(Collected data entries)
▽

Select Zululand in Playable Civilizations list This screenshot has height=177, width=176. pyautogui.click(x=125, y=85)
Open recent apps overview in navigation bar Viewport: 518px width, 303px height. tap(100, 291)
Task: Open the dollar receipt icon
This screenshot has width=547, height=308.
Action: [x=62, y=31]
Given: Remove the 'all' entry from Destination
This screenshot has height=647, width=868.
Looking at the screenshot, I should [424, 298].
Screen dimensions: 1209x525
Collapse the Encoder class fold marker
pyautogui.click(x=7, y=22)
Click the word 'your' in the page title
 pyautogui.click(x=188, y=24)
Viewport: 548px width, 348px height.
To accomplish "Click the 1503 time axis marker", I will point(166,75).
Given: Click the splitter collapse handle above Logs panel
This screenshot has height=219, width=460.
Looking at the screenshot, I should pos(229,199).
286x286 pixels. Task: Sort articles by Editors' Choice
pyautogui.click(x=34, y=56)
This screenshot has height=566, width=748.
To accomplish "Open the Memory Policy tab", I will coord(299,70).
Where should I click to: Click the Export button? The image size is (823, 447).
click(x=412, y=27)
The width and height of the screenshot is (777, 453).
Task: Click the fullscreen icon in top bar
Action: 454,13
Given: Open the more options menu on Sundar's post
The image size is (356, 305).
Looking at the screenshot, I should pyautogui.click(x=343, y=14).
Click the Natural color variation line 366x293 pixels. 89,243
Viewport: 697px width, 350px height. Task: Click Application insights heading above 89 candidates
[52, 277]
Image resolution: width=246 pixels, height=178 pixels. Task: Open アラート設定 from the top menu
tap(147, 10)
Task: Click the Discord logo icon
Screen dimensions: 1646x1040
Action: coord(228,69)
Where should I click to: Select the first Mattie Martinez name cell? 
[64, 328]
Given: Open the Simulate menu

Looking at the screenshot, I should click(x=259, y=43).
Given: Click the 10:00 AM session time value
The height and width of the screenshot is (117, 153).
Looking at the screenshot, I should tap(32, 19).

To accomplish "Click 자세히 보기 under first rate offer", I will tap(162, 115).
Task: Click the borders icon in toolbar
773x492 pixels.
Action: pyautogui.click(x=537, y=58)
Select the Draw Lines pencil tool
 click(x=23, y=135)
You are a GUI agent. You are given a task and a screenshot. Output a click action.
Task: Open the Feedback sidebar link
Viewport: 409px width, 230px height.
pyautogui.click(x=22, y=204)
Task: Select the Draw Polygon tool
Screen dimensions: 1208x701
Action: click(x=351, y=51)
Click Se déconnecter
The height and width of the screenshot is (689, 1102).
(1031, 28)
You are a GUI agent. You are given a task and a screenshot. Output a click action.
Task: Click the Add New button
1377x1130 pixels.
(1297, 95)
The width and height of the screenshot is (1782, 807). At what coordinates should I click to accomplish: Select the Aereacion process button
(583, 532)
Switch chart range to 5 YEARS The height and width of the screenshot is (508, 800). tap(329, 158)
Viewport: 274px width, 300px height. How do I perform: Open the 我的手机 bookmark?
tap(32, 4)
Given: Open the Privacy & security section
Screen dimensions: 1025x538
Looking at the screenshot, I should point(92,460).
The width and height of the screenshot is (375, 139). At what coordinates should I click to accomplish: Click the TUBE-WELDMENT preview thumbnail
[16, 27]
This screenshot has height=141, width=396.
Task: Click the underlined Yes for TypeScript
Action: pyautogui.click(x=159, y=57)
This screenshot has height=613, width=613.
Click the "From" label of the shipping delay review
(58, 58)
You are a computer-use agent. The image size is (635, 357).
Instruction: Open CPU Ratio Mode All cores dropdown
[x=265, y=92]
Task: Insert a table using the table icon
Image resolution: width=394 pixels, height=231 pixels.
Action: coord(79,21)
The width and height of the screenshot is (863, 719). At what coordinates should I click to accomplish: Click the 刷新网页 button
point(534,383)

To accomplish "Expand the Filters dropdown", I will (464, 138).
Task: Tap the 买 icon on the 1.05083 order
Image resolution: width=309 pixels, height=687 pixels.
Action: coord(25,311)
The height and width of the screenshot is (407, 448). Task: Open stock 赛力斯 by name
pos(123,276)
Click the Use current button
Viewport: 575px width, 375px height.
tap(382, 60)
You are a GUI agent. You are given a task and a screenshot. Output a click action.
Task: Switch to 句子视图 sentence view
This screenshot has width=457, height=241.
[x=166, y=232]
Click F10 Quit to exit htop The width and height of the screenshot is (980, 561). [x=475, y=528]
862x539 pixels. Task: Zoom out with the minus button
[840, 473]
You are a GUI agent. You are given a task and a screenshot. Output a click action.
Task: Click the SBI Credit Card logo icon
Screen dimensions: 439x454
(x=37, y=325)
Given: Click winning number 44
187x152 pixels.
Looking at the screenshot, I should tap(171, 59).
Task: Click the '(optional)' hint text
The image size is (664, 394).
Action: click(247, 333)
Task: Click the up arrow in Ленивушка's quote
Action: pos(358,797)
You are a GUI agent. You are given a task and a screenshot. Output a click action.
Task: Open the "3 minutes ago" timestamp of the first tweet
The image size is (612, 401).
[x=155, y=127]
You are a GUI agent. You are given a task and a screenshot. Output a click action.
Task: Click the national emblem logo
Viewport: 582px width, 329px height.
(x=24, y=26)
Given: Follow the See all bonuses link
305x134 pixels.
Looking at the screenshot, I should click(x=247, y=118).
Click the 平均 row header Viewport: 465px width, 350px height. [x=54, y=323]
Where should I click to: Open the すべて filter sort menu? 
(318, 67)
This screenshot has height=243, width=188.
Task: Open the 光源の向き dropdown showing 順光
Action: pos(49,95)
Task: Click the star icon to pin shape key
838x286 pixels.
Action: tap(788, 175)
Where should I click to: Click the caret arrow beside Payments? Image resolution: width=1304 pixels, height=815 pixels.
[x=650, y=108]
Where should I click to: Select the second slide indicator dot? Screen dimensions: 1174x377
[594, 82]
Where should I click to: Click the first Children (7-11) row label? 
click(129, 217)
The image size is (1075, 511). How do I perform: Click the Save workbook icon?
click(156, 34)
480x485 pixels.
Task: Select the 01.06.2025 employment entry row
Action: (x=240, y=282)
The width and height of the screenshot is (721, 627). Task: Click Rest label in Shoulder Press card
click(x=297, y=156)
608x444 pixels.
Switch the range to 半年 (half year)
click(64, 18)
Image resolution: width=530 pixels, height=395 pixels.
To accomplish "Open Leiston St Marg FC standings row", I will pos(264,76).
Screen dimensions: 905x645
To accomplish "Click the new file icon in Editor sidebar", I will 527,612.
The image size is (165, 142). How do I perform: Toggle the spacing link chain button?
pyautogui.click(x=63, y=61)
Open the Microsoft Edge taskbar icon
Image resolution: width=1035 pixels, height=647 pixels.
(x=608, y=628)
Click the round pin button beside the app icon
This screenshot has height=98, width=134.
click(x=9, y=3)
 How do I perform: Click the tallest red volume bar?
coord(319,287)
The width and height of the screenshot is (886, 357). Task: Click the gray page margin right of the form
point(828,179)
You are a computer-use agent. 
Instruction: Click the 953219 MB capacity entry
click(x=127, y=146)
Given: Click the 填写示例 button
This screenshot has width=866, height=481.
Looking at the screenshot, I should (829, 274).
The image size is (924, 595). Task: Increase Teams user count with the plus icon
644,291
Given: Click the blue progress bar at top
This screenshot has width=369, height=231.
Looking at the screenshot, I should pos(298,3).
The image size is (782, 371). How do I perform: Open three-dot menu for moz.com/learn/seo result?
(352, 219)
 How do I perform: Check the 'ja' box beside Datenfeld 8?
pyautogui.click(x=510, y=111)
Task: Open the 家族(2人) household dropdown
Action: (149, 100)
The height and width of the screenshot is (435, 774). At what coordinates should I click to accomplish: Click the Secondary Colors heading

△

TASK ITEM.
Among the lines above, find those holding the word "computer" and state how many there are, number only.

EXERCISE SOLUTION.
2